But to give a very brief explanation, an RNN can learn to predict (amongst other things):
Which can be read as “The probability of x at time t+1, given the values of x at time 1, time 2, all the way up until time t” (NB. the vertical bar means ‘given’ or ‘conditioned on’ or ‘assuming we know this to be true’ etc.). In other words, the RNN learns (and outputs) a probability distribution for the next item, for a given sequence of items. (This may make RNNs sound a bit like Markov Chains or Hidden Markov Models etc. But they are quite different under the hood and can model much more complex sequences. Some nice experiments here. In fact, RNNs are theoretically Turing complete and hence are now being used in Neural Turing Machines or Differentiable Neural Computers to learn algorithms from data, not just functions).
So RNNs have been very successful in generating sequences in domains such as music (Eck2002, Sturm2015), images (Gregor2015), handwriting (Graves2013), speech (Wu2016), choreography (Friis2016) etc. and became very popular in 2015 with Karpathy’s blog post and easy to use open-source implementation char-rnn, and subsequent implementations like torch-rnn.
Overall, the generative process can be summarised as:
- Train an RNN model on a ton of data
- Ask the RNN to generate a sequence. If the RNN hasn’t been trained well, it well generate junk. If it has been trained well, it will generate a sequence in the ‘style’ of the data that it has been trained on. I.e. if you train an RNN on folk music, it will (at best) generate folk-y music, not classical music (NB. if you train an RNN on both classical and folk music, it may just generate some kind of bland mushy mix of the two. If you’ve done well, it may be able to generate both, more on this later when I talk about ‘priming’).

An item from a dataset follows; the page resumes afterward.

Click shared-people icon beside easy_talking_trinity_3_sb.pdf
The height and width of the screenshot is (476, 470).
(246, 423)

Currently, a lot of the applications which work with such systems are not real-time, let alone interactive, let alone expressively interactive. I.e. you tell the system to generate a sequence, e.g. some music or text, and after waiting some time (ranging from a few seconds to a few minutes) you get back a sequence, e.g. a few seconds or minutes of music, or a few words or sentences or paragraphs of text.

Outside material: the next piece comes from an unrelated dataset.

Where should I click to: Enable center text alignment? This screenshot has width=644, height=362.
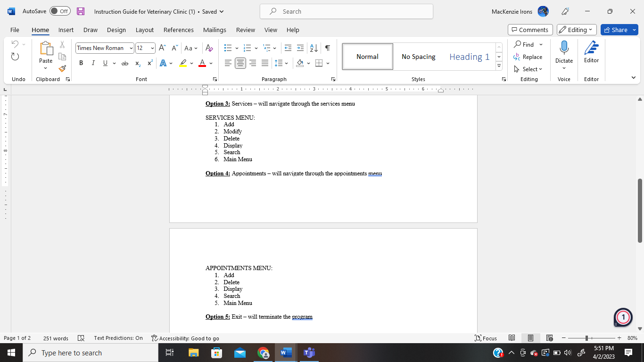tap(240, 63)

One thing that I’m interested in, is how can I, a human user, interact with the generative process, and steer or control it while it’s generating. I want to be in control, and respond to the generative process in real-time. In this particular case, I want to be able to control the style of the output as it’s being generated. I want to be able to play the system like a piano, or at least, ‘conduct’ it.
There are many ways one could approach this problem. I wrote about one possible method using an agent (e.g. I tried an agent driven by MCTS, I’m also looking at Reinforcement Learning, which Karpathy also has a great post on :). Another method is to use something colloquially referred to as ‘priming’ — which I have also tried and will write about in another post.
In this particular project I tried using an ensemble of models trained on different data-sets.
An ensemble basically means a bunch of models. Usually one would train a bunch of different models, maybe different architectures for each model, maybe even different learning algorithms altogether. The idea being that when the time comes to make a prediction, all of the models are fed the new input, and they are all asked to make a prediction. Then through a kind of ‘voting’ process, the outcome of all of the models are averaged. E.g. if we were working on an image recognition system, and we trained 10 models, each using different architectures and methods, then if 8 of those models predicted that a particular image was of a cat, and the other two models predicted that it was of a dog, then we can be a bit more confident that the image is indeed that of a cat.
In this case, I trained a bunch of models, each on an entirely different data-set, and looked into mixing their predictions. This also ties in nicely with calculating a joint distribution given a marginal distribution of styles.
One of my end goals is to apply this interactive control to the audio-visual domain (images, music, sound etc.), but I decided to start with character based text (i.e. the models produce text character-by-character. Karpathy’s post explains this really well). I chose this for a number of reasons:
- Character based text is relatively low dimensional (compared to say images or raw audio), and so it requires much less processing power, memory, training time, storage space etc.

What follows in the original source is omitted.